> [GIVEN TEXT]:
···

Disaster response: How digital twin technology can expedite the claims process

Disaster response: How digital twin technology can expedite the claims process | Insurance Business Australia

Disaster response: How digital twin technology can expedite the claims process

One big problem for insurers after a disaster like the recent floods is getting claims assessors to a damaged property quickly. Sometimes it can take days, even weeks for floodwaters to recede. Then limited numbers of staff need to assess large numbers of damaged premises. The result is long delays processing claims. Digital twin technology can help speed things up.

“This technology has the ability to expedite insurance claims,” she Carolina Dreifuss (pictured), CEO of Sync Technologies, a company that specializes in digital twin technology.

“We use Matterport cameras, drones and laser scanners to create spatial data and visual information from a site that can convert it for insurance purposes into a fully immersive, navigable digital twin,” she said.

···

> [DATA SHOWN]:
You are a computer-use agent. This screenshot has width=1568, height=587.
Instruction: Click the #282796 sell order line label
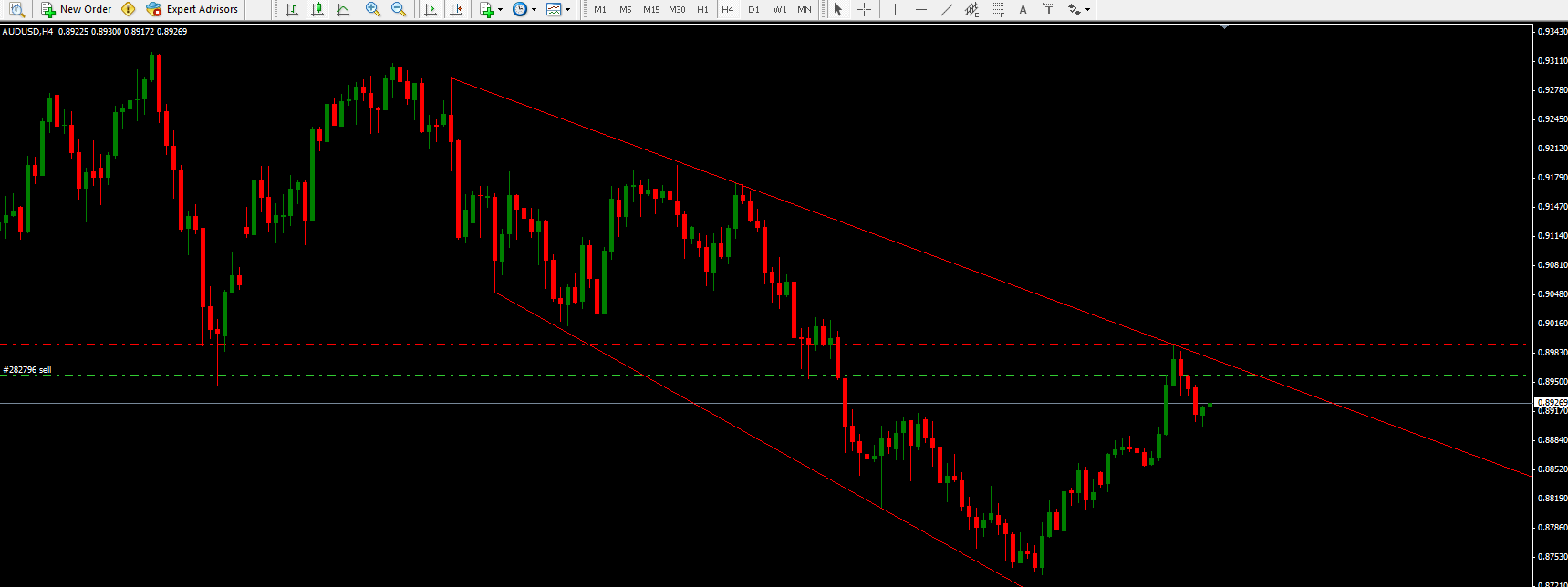[x=27, y=370]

···

> [TASK INSTRUCTIONS]: Pick up the article on digital twin technology and insurance claims after its last sentence and carry it forward. The lines above can be set aside.

> [OUTPUT]:
Read next: Broker says flooding is worst he’s seen

The visual images are three dimensional and include accurate measurements of a damaged site. The technology can be deployed by insurance companies after a flood or an earthquake but can also help expedite more standard property claims.

“Instead of insurance companies sending all their different people to the site, we go out and create a digital twin,” she said.

“Then we provide this information to the insurance broker or the loss adjuster so they can easily review the information and share the information with engineers without having to go on site,” said Dreifuss

Dreifuss said this can dramatically reduce the amount of time it would normally take an insurance company to gather sufficient claims information from a site. She said a claims information gathering process that would normally take five to 10 days can be reduced to 48 hours.

“So within 48 hours they actually have what they need to make an assessment,” she said.

For example, during floods in Port Macquarie, she said, insurance companies were flying out engineers, loss adjusters and other personnel in a complex logistics operation. Dreifuss said one of her operators was able to capture the same amount of data for an insurer in 48 hours.

Dreifuss said last year they completed about 500 projects in Australia with insurance companies and saved at least 2,800 working days.

One big advantage of the technology, she said, is its ability to be deployed to a damaged site immediately.

Read more: How can we speed up the claims cycle during natural disasters?

“So you can see the damage before it’s been cleaned up,” she said.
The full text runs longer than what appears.